AIM OF THE TASK
Transcribe all of the entries below exactly. Leave out the pictures.

RECORDED DATA
____________________

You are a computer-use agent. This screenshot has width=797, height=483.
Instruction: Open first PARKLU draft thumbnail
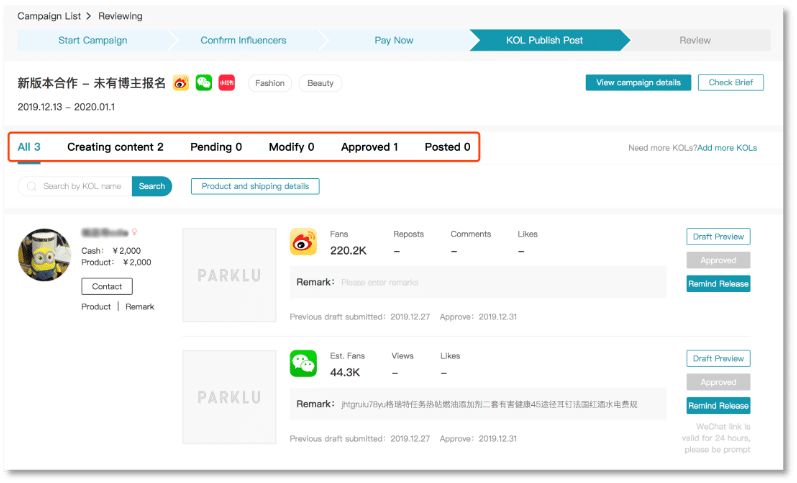tap(229, 275)
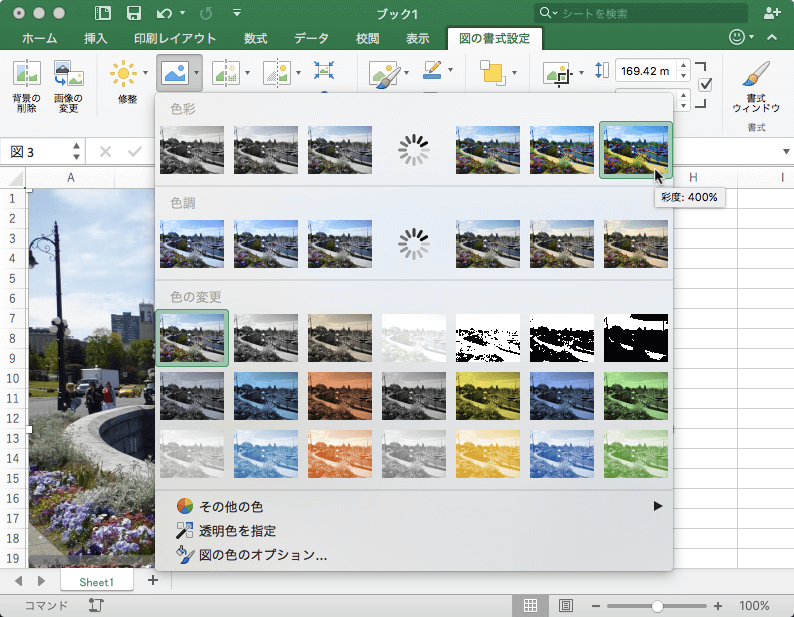This screenshot has width=794, height=617.
Task: Click the 画像の変更 (change picture) icon
Action: click(68, 73)
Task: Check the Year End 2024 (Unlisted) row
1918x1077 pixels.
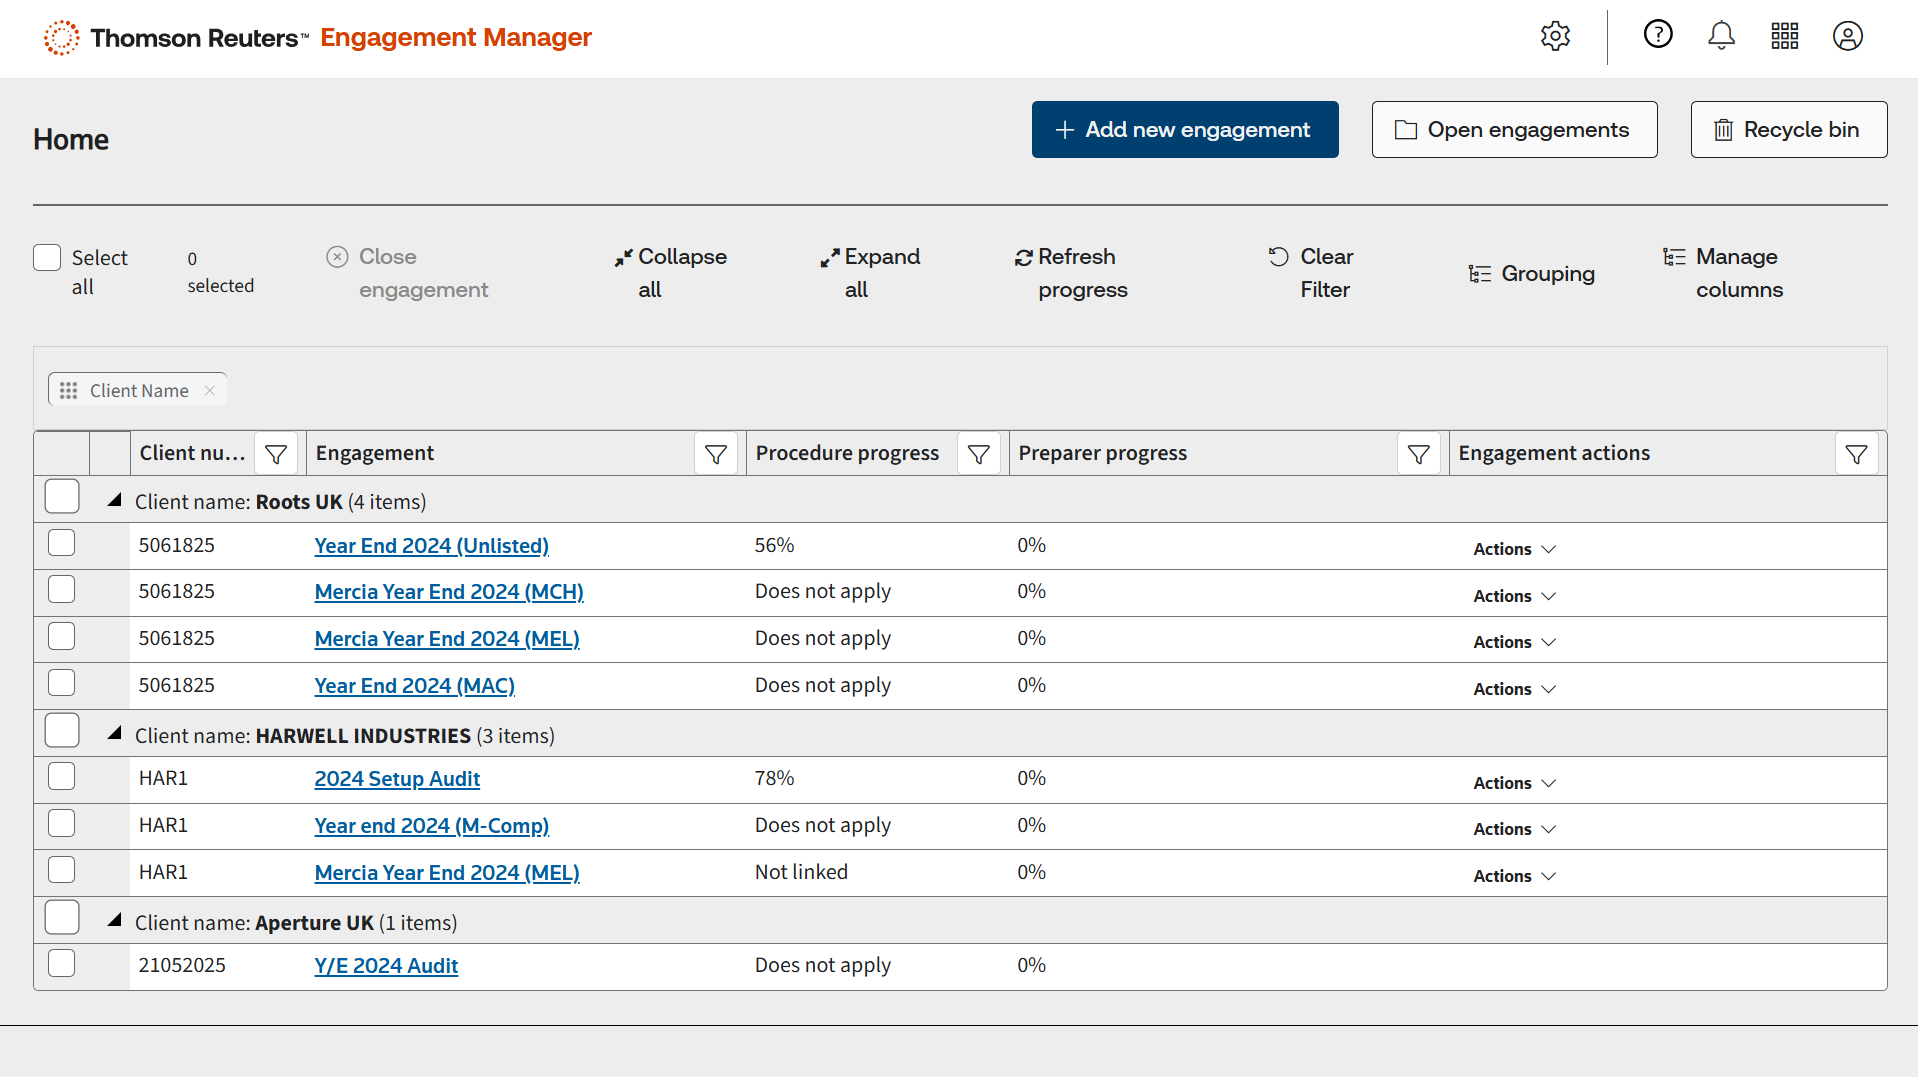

____________________

TASK SOLUTION
You are a computer-use agent. This screenshot has width=797, height=483.
Instruction: Open first PARKLU draft thumbnail
tap(229, 275)
This screenshot has width=794, height=617.
Task: Click the 画像の変更 (change picture) icon
Action: click(68, 73)
Task: Check the Year End 2024 (Unlisted) row
1918x1077 pixels.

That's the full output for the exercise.